**DOCUMENT EXTRACT:**
○ ○ ○

The fault, dear Brutus, is not in our stars
But in ourselves
Yes, you’re probably right. The Fault in Our Stars is not just any typical cheesy romance story that you come across on Wattpad every day. It’s not some cliché teen fiction where two teens fall for each other at first sight and they live happily ever after. In this book, there is no happily ever after. Well, maybe there is. The Fault in Our Stars is the first and latest cancer book I’ve read, and unlike other books, it did not exactly sympathize cancer patients on the whole, but it treated cancer as if it weren’t a bad thing. Well, that’s probably thinking on the optimistic side of everything. Before I read this book, I’ve never thought that some patients didn’t want to be sympathized. Not that I’ve never been a patient in a hospital before. I’ve got my bones on the arm broken, but that was all. It was fixed and it’s good now.
People often stereotyped cancer patients as dull people who did not have an optimistic view of life, and I quote, a ‘side effect of dying’. Or rather, emo people who wanted to end their life, and they deserved more special attention. It has never occurred to me that those people, they just want to be treated like a normal person sometimes.
I’ve never known about cancer much. I only know that it’s what you call when there’s abnormal cell divide inside your body. That was in biology. I’ve never met a person with cancer. My piano teacher got a benign tumor and that’s it. Right now you’re probably wondering, what is this book about? It’s a teen fiction story about two star-crossed lovers, namely Hazel Grace Lancaster and Augustus Waters. At this point, I’m going to stop and tell you why they’re ‘star-crossed’. Hazel is a sixteen-year-old who has Thyroid cancer with metastasis forming in her lungs and Gus is a seventeen-year-old, a former basketball player who lost his leg to osteosarcoma. They fall in love.

○ ○ ○

**REQUIRED ACTIONS:**
(a) Answer from the book review:
(i) What part of the body did the writer once break?
(ii) What did the writer's piano teacher have?
(iii) What illness caused Gus to lose his leg?
(b) Retype the book review word for word, from "I’ve never known" up to and including "fall in love.".
The records have nothing to do with the book review.

**EXTRACTED INFORMATION:**
○ ○ ○

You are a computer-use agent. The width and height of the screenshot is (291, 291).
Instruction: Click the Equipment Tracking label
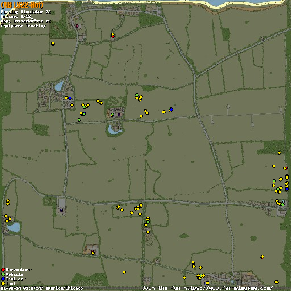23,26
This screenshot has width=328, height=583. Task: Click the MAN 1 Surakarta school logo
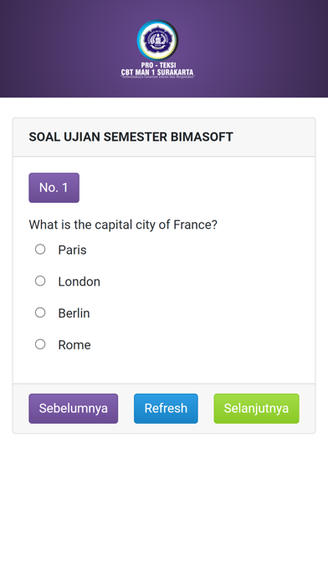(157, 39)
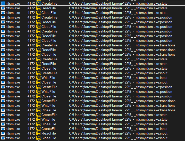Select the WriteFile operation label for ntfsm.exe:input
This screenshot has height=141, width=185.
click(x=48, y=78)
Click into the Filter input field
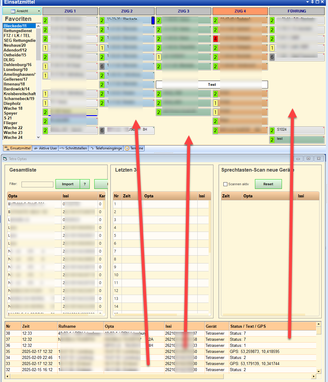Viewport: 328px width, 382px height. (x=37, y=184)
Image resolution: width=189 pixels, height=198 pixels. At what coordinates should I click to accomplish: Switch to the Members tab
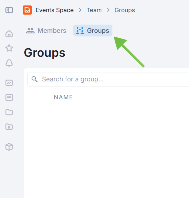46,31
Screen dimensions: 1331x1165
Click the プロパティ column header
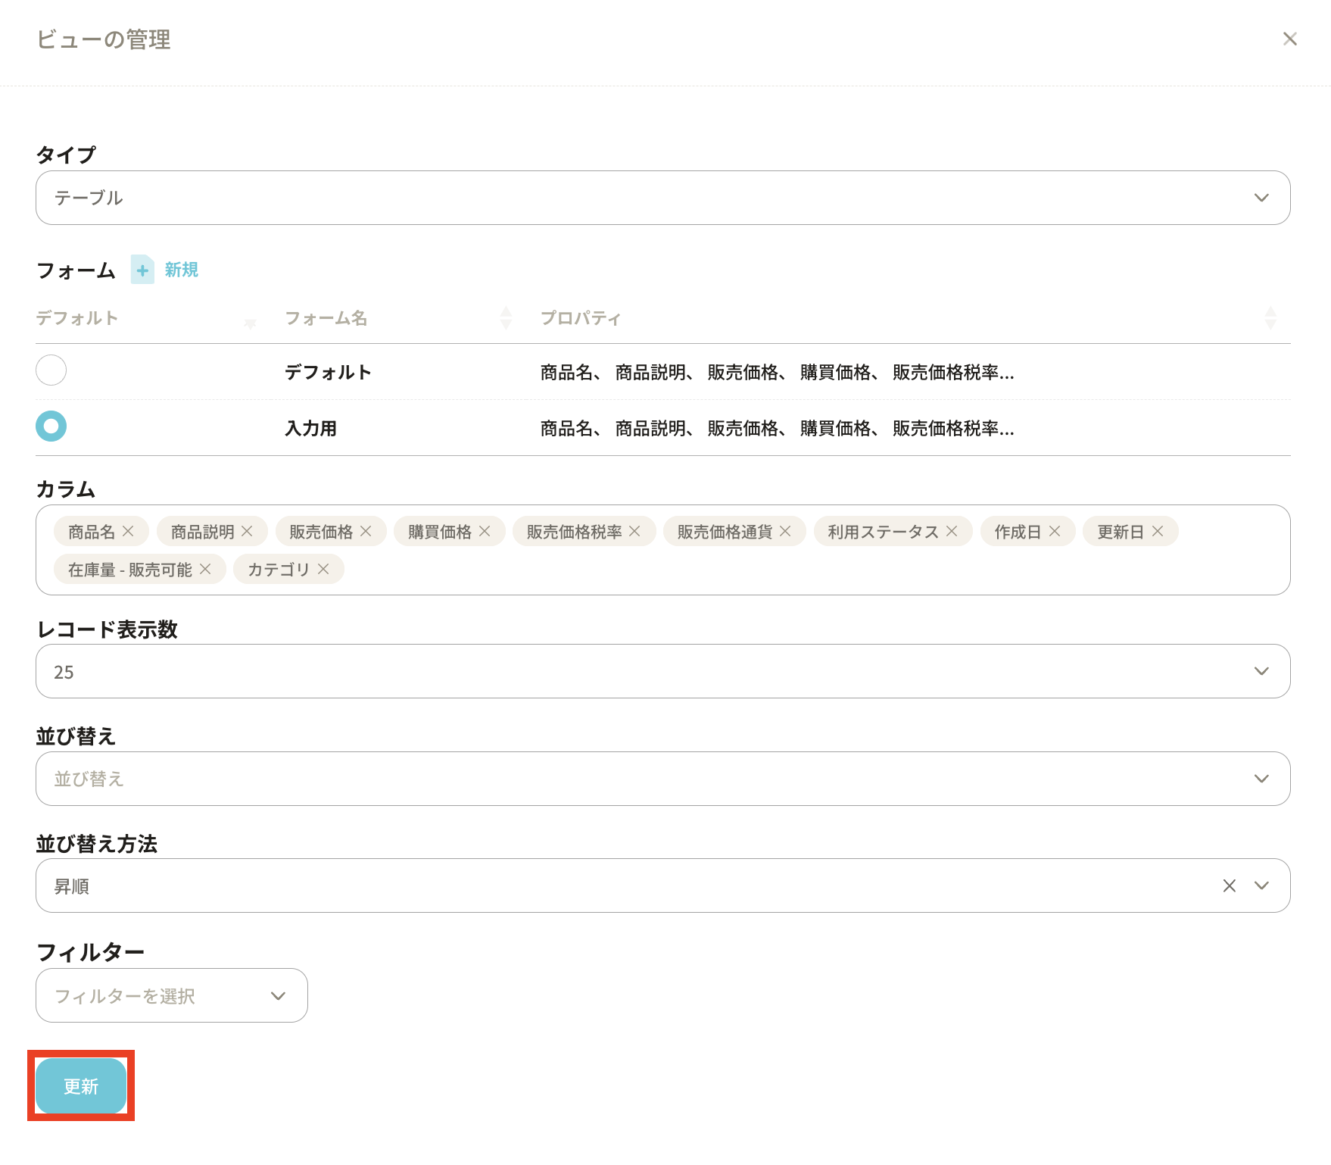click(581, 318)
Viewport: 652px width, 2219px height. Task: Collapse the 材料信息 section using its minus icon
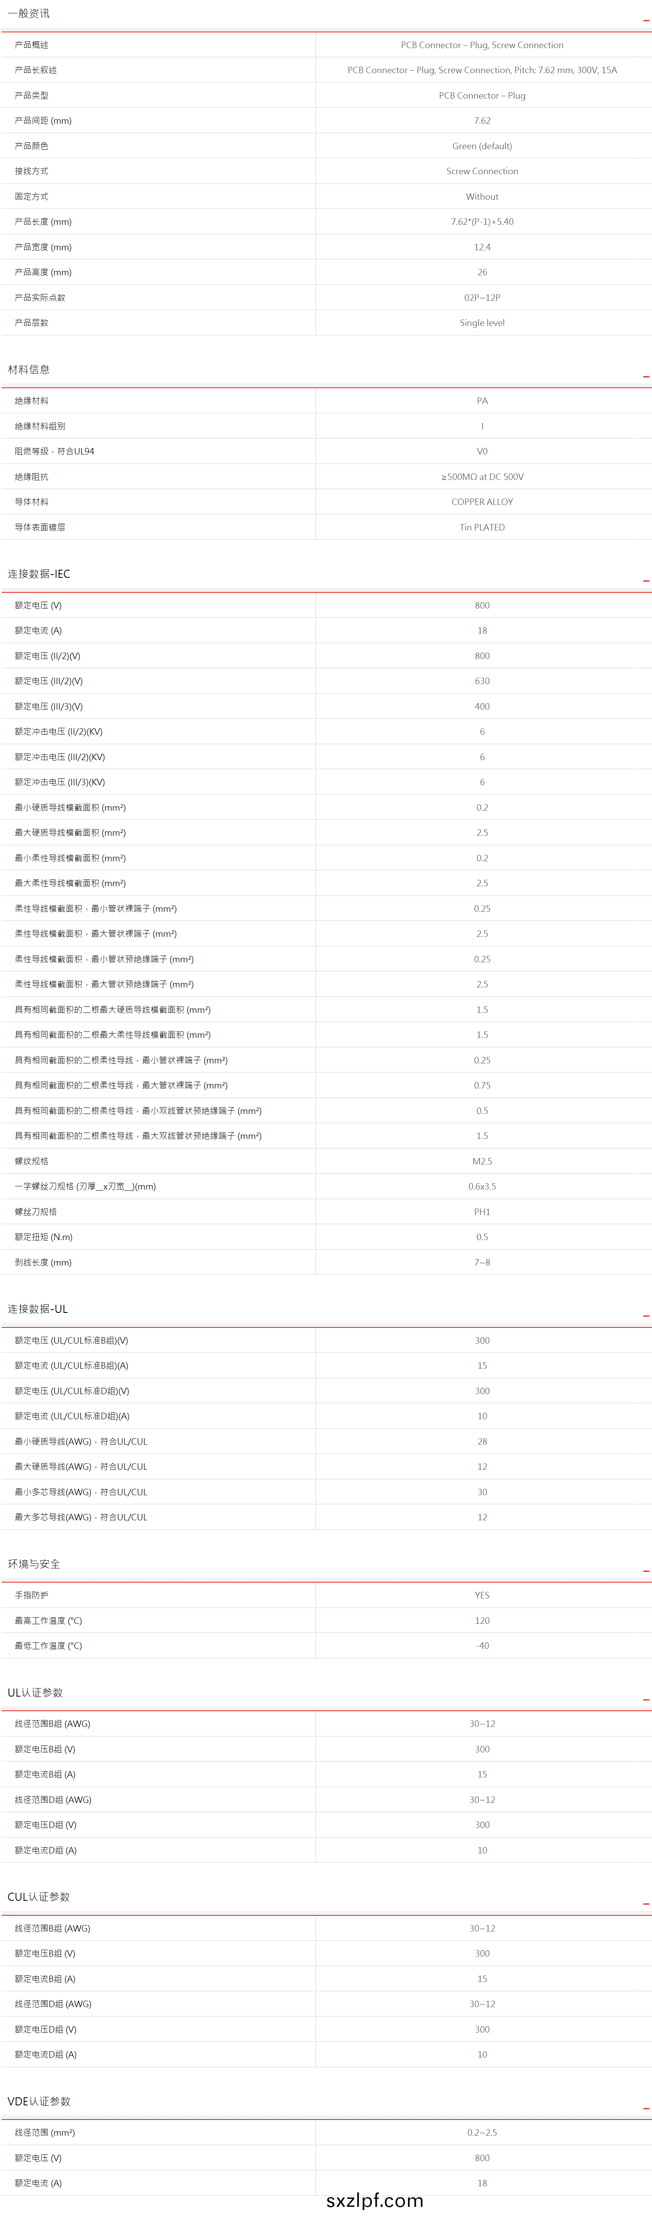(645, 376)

○ ○ ○

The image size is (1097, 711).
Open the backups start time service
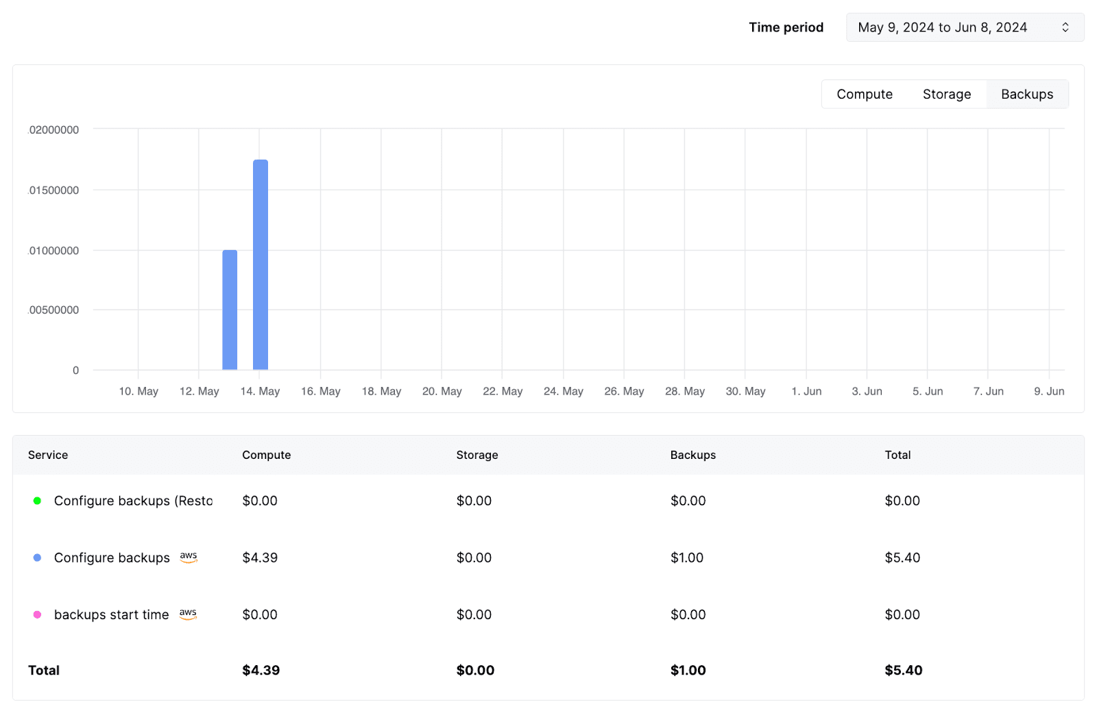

○ ○ ○

**RESPONSES IN ORDER:**
(a)
(i) The arm.
(ii) A benign tumor.
(iii) Osteosarcoma.

(b)
I’ve never known about cancer much. I only know that it’s what you call when there’s abnormal cell divide inside your body. That was in biology. I’ve never met a person with cancer. My piano teacher got a benign tumor and that’s it. Right now you’re probably wondering, what is this book about? It’s a teen fiction story about two star-crossed lovers, namely Hazel Grace Lancaster and Augustus Waters. At this point, I’m going to stop and tell you why they’re ‘star-crossed’. Hazel is a sixteen-year-old who has Thyroid cancer with metastasis forming in her lungs and Gus is a seventeen-year-old, a former basketball player who lost his leg to osteosarcoma. They fall in love.